Instructions to follow –
Transcribe the items word for word, from their first line up to and including the line that contains "Looking at the". Leave the pictures out of your answer.

Data provided –
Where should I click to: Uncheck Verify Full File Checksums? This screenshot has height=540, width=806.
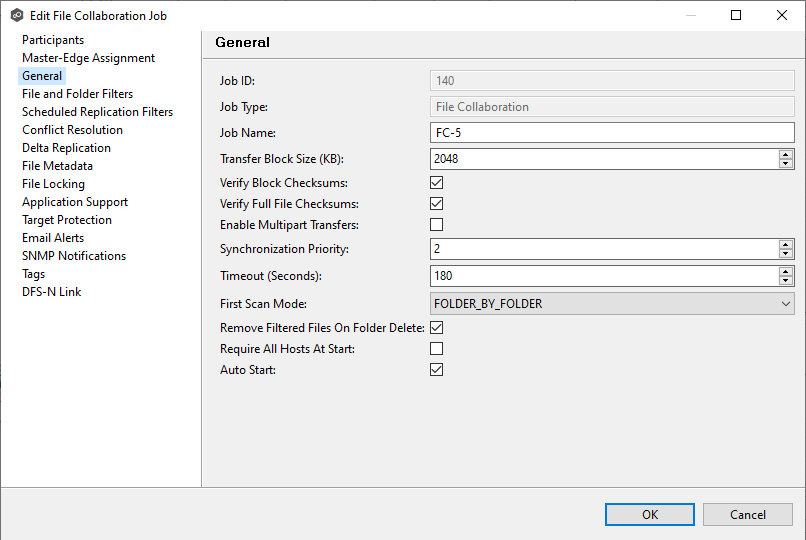pyautogui.click(x=436, y=204)
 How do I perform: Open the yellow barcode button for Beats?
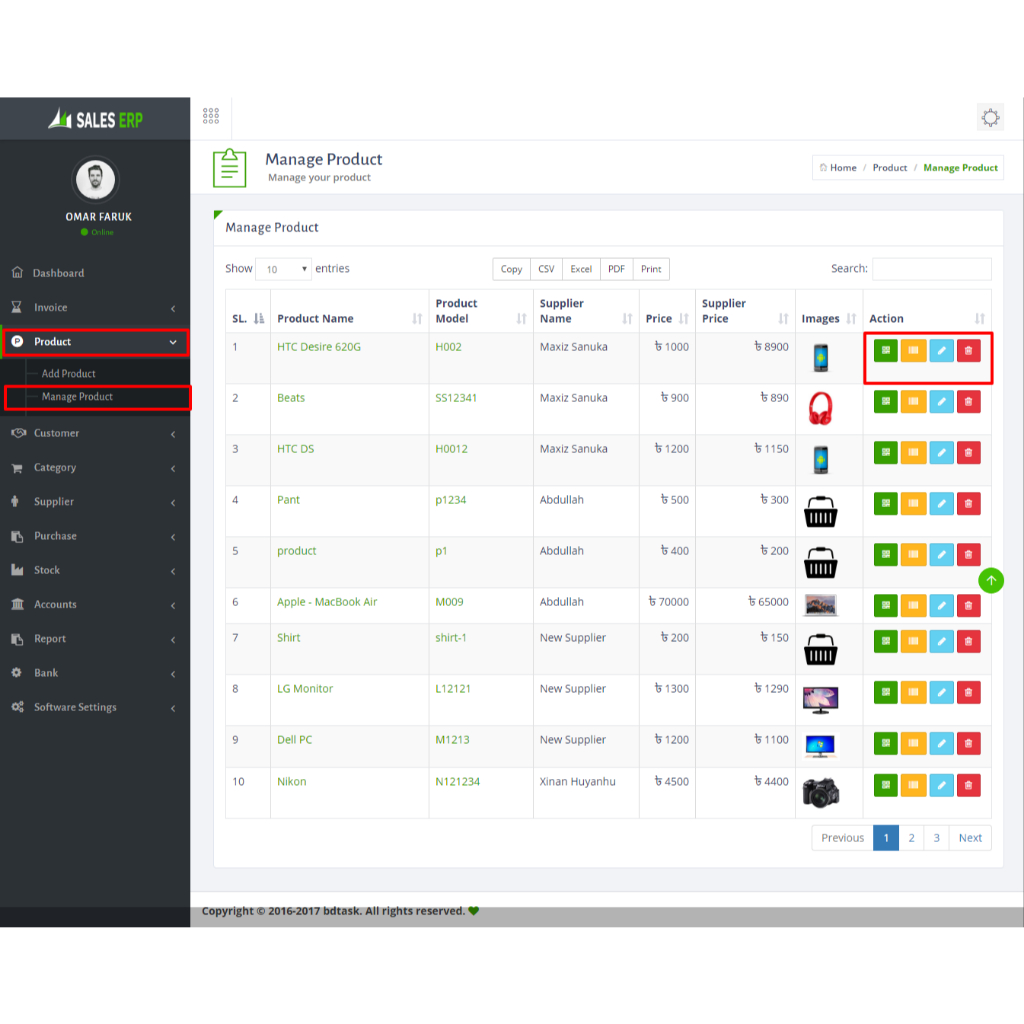[913, 402]
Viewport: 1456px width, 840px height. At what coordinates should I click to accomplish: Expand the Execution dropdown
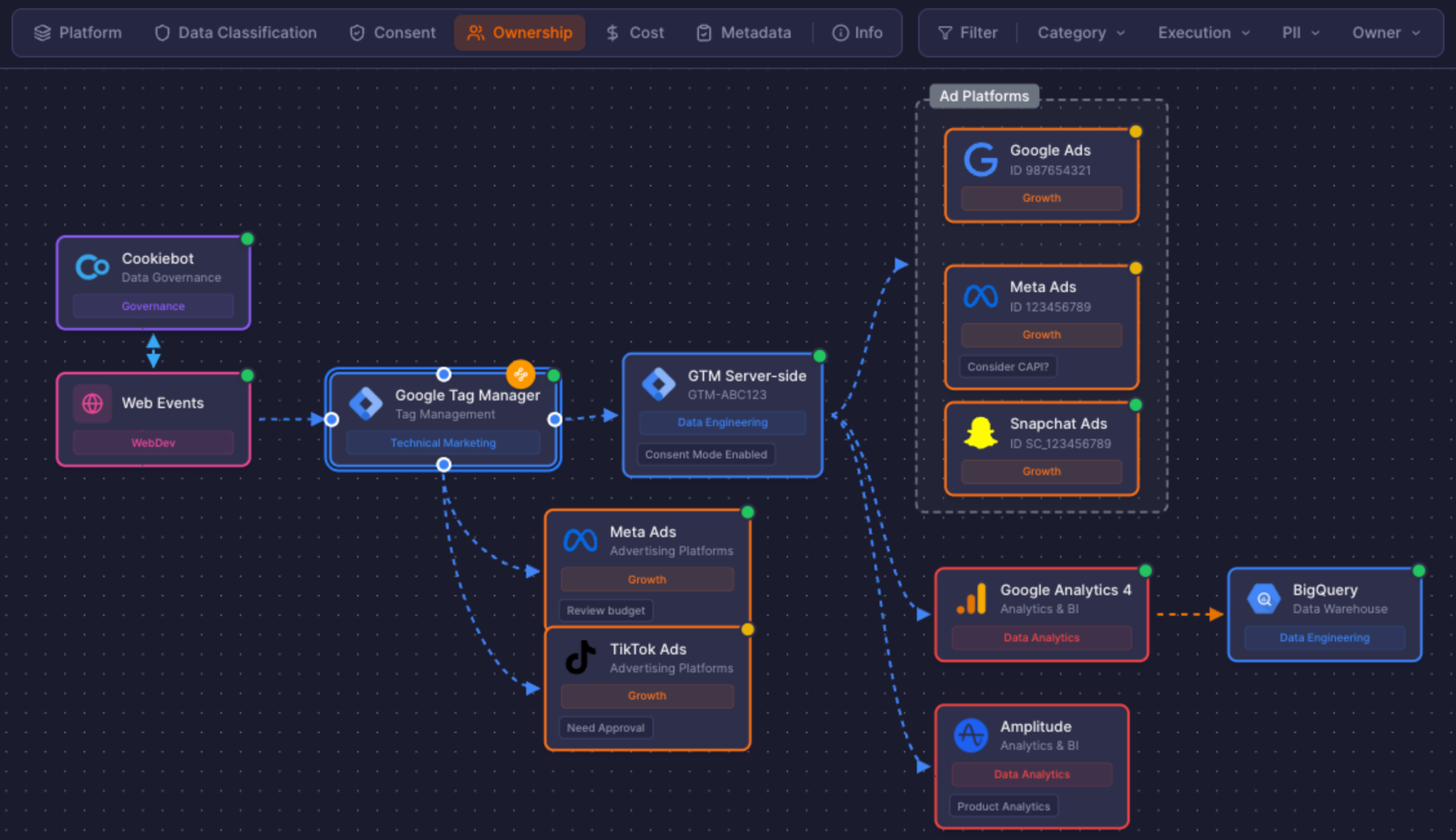tap(1203, 33)
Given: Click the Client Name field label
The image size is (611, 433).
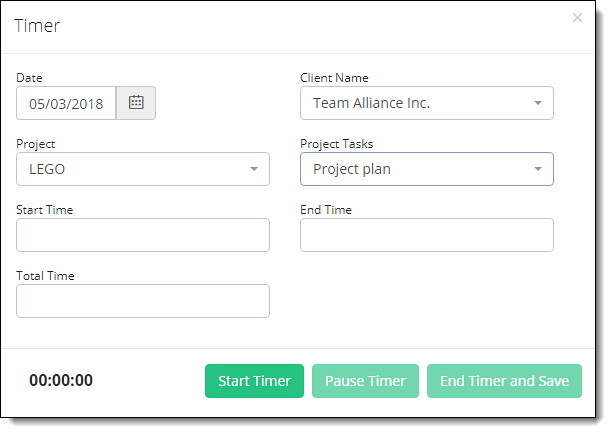Looking at the screenshot, I should pyautogui.click(x=334, y=78).
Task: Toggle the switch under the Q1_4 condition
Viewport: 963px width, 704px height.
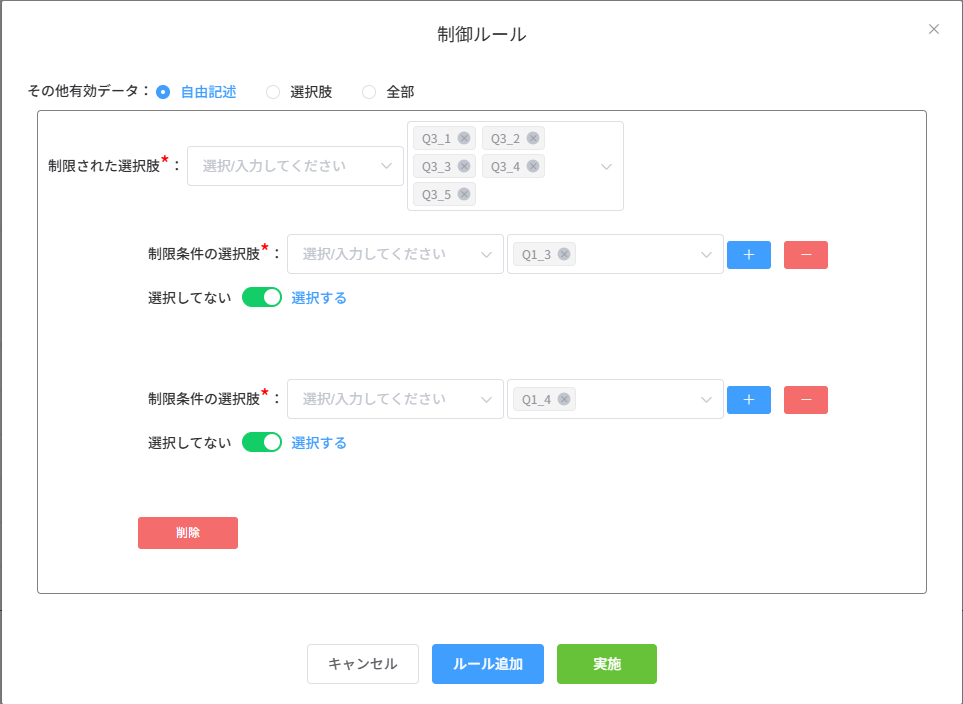Action: pos(262,443)
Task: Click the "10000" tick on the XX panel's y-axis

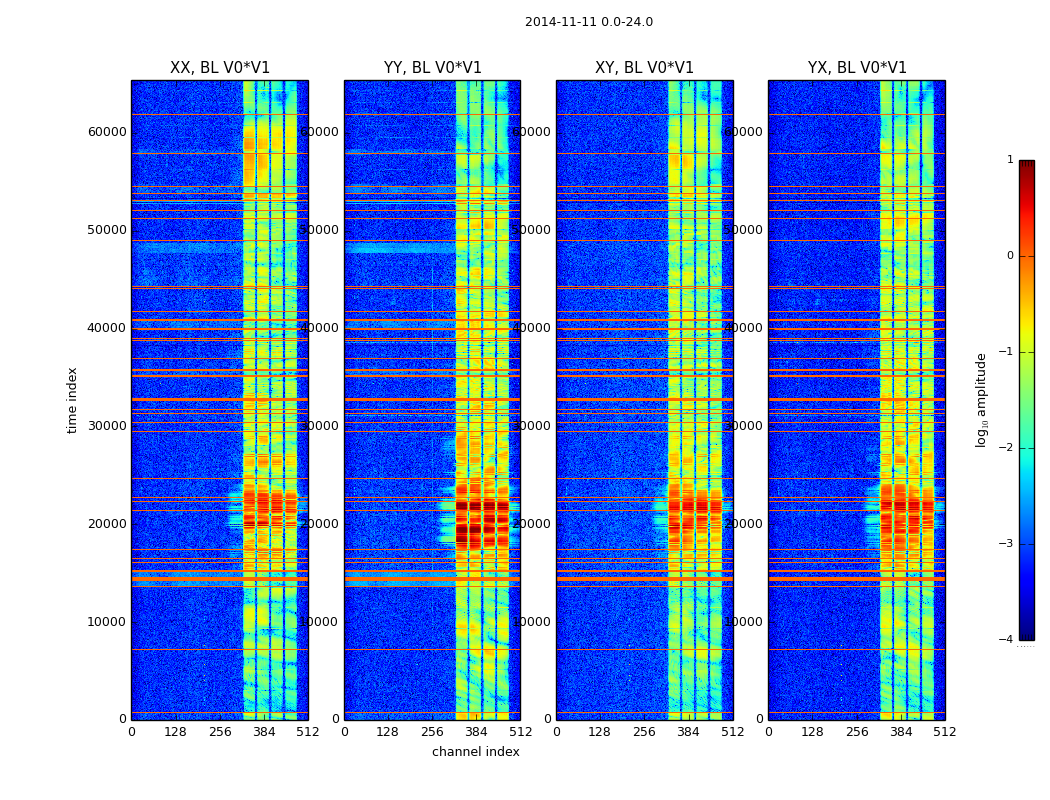Action: click(107, 622)
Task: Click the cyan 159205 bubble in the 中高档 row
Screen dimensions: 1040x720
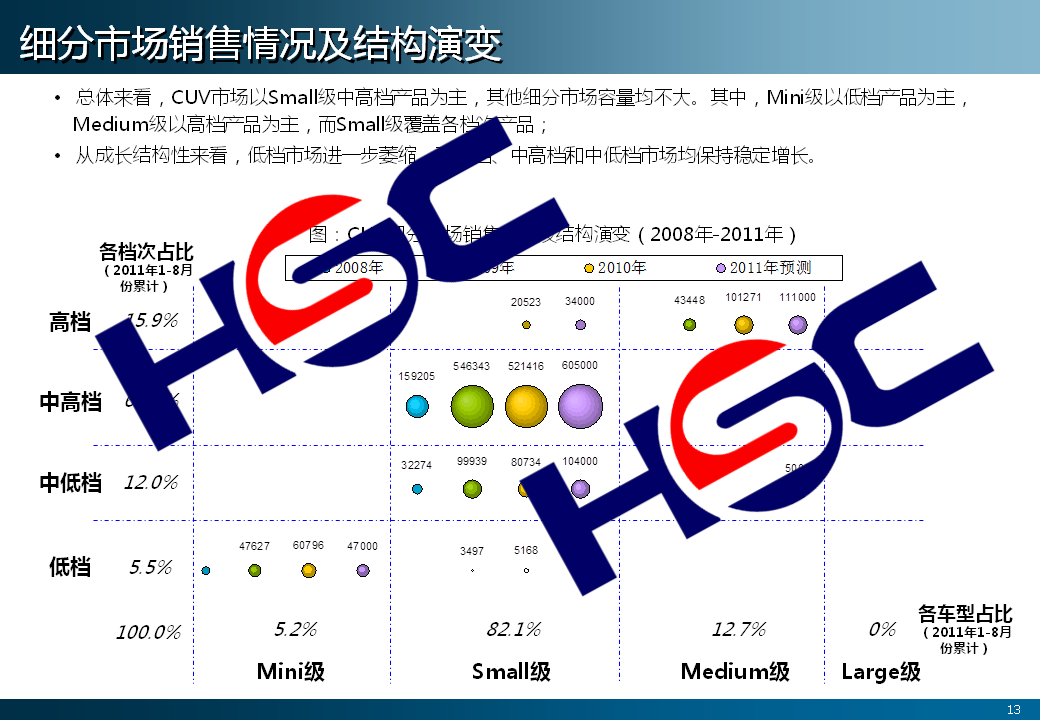Action: pyautogui.click(x=417, y=406)

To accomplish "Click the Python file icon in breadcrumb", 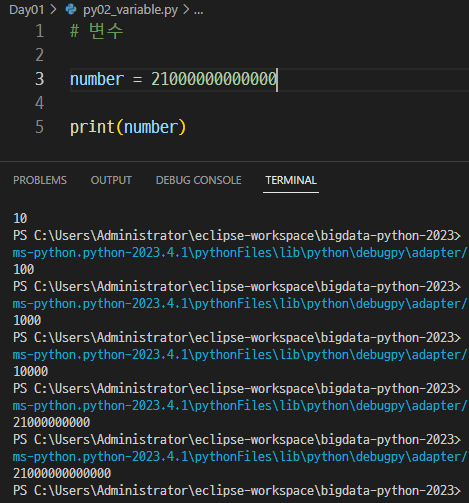I will 71,9.
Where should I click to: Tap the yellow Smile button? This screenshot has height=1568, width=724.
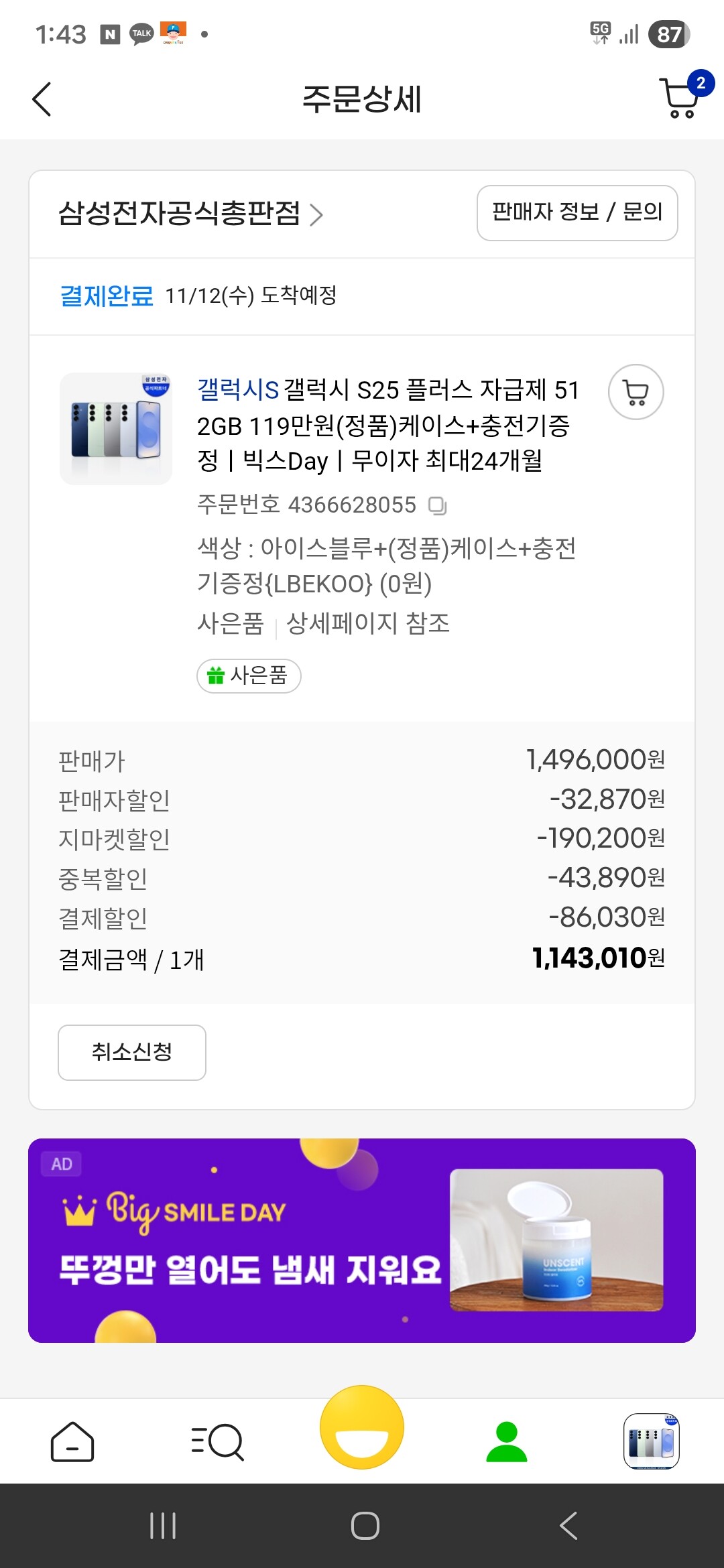click(362, 1427)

Task result –
Where should I click to: Uncheck Verify Full File Checksums? This screenshot has height=540, width=806.
pyautogui.click(x=436, y=204)
 How do I perform: Open the yellow barcode button for Beats?
[913, 402]
Viewport: 1456px width, 840px height. At what coordinates should I click to accomplish: Expand the Execution dropdown
tap(1203, 33)
Given: Click the Client Name field label
The image size is (611, 433).
Looking at the screenshot, I should pyautogui.click(x=334, y=78).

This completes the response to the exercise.